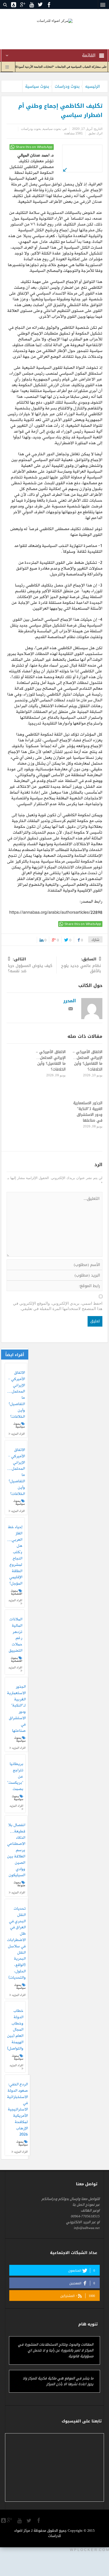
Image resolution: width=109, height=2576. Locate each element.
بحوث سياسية (37, 86)
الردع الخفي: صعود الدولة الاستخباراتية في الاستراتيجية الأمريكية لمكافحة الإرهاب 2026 (17, 2109)
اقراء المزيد (17, 1433)
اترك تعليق (95, 133)
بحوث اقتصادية (16, 1592)
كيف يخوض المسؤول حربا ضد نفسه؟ (30, 965)
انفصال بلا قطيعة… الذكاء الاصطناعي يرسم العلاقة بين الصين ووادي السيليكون (16, 1850)
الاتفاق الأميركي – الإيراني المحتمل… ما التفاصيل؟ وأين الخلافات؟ (87, 1060)
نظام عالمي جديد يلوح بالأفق (81, 965)
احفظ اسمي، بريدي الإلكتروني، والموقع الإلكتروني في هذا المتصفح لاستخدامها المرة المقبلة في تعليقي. (57, 1306)
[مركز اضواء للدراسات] (54, 20)
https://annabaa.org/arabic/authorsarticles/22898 (55, 912)
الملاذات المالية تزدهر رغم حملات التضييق (15, 1635)
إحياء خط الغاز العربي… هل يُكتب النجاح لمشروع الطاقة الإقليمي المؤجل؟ (14, 1555)
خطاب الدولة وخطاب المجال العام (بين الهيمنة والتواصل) (15, 2030)
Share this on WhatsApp (34, 147)
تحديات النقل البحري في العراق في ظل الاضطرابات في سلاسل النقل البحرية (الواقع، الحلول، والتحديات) (16, 1943)
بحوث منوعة (19, 1884)
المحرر (69, 1000)
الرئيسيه (92, 86)
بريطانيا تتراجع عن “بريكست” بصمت (15, 1776)
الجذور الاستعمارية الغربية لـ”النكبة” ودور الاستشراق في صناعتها (87, 1111)
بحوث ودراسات (67, 86)
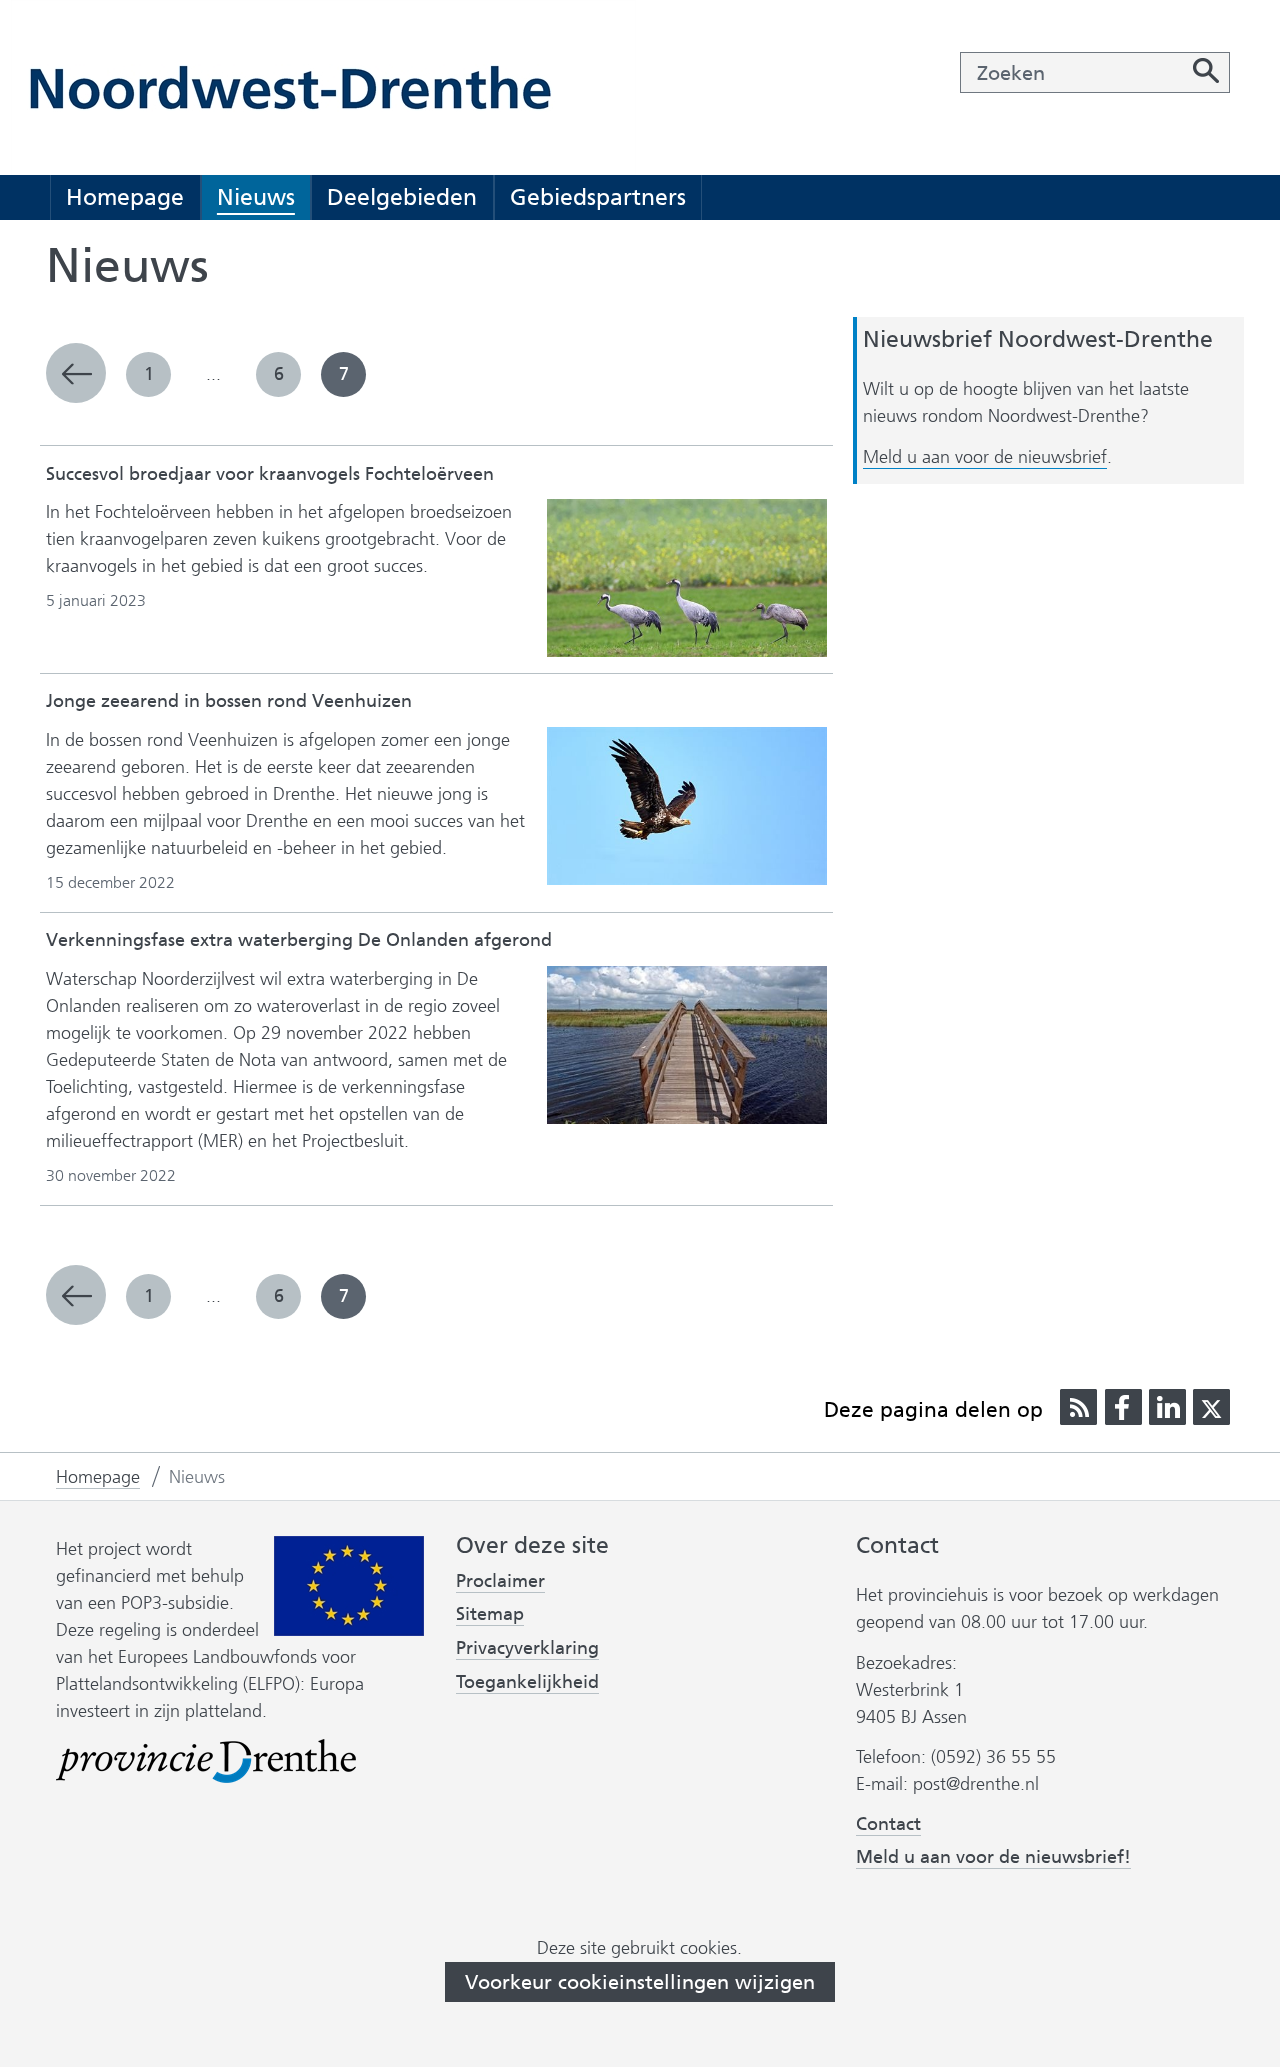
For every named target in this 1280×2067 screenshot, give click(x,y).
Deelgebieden (402, 197)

» **Task requirements**: Return a copy of each line in the entries that contains "this".

» **Written response**:
Share this on WhatsApp (34, 147)
For every named target in this 1280×2067 screenshot, give click(x,y).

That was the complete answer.